In 2017, a white St. Louis policeman was acquitted of murdering a Black man. The verdict sparked days of protests and clashes with police. Before shifts that week, two officers texted colleagues, expressing excitement.
“Let’s whoop some ass,” officer Christopher Myers wrote, according to texts obtained by federal agents. Later, he added: “The bosses are being a little more lenient with the use of force by us.”
“The more the merrier!!!” officer Dustin Boone wrote. “It’s going to be fun beating the hell out of these shitheads once the sun goes down and nobody can tell us apart … Just fuck people up when they don’t act right!”
On the third night of protests, the two officers confronted a middle-aged Black protester named Luther Hall. Hall later told authorities his hands were raised when someone grabbed him from behind and slammed him into the ground face first. Then, Hall said, he was struck by police batons and boots. He required spinal surgery and for weeks struggled to eat through a bruised jaw.
The alleged beating was not captured on video. But the accuser made an excellent witness: Hall was an undercover cop, posing as a demonstrator.
The alleged misconduct by police at the 2017 clashes triggered criminal charges against these and other officers. Myers and Boone have pleaded not guilty to criminal civil-rights violations.
For many residents the charges were not enough. They also called for a sweeping review of racial and other problems within the St. Louis department, a so-called “pattern or practice” investigation, a powerful federal tool to address systematic police abuses. The probes enable the Justice Department to sue a police force and compel it to clean up abusive practices.
The U.S. Attorney in St. Louis, Jeff Jensen, got involved, according to a government lawyer familiar with the matter, reaching out to fellow officials appointed by U.S. President Donald Trump in Washington to push for a pattern or practice case. Such cases are investigated by a special civil rights unit in Washington.
“He was shut down pretty hard,” the lawyer recalled. “He got the message pretty quick: We weren’t going to be doing these kinds of cases.”
Jensen declined to comment for this story. Lawyers for Boone and Myers didn’t reply to requests for comment.
The decision was part of a broader retreat by the Justice Department from policing America’s police.
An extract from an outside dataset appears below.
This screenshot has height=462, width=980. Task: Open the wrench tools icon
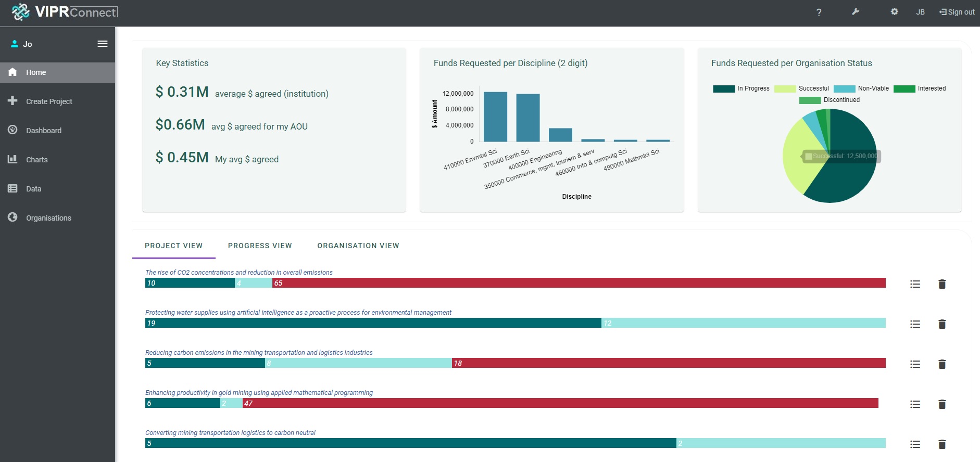(855, 12)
In nearly four years, Trump officials have opened just one police pattern or practice case, official records show, compared to at least 20 opened during the eight years of the Obama administration.
The Justice Department’s civil rights division “has a strong record of upholding the civil rights of all Americans,” spokeswoman Ali Kjergaard said. “We fully support police reform and have aggressively prosecuted police officers who violate civil rights.”
The result is that at a time when the United States is facing another public reckoning over civil rights abuses by police, the Justice Department unit charged with handling such problems has remained largely sidelined.
“There are 18,000 police departments in the country and they are all doing well?” said Cynthia Deitle, former chief of the Federal Bureau of Investigation’s civil rights unit under presidents Bush and Obama. “No one needs an overseer? Nobody needs to be checked? Everybody’s fine? That just can’t be true.”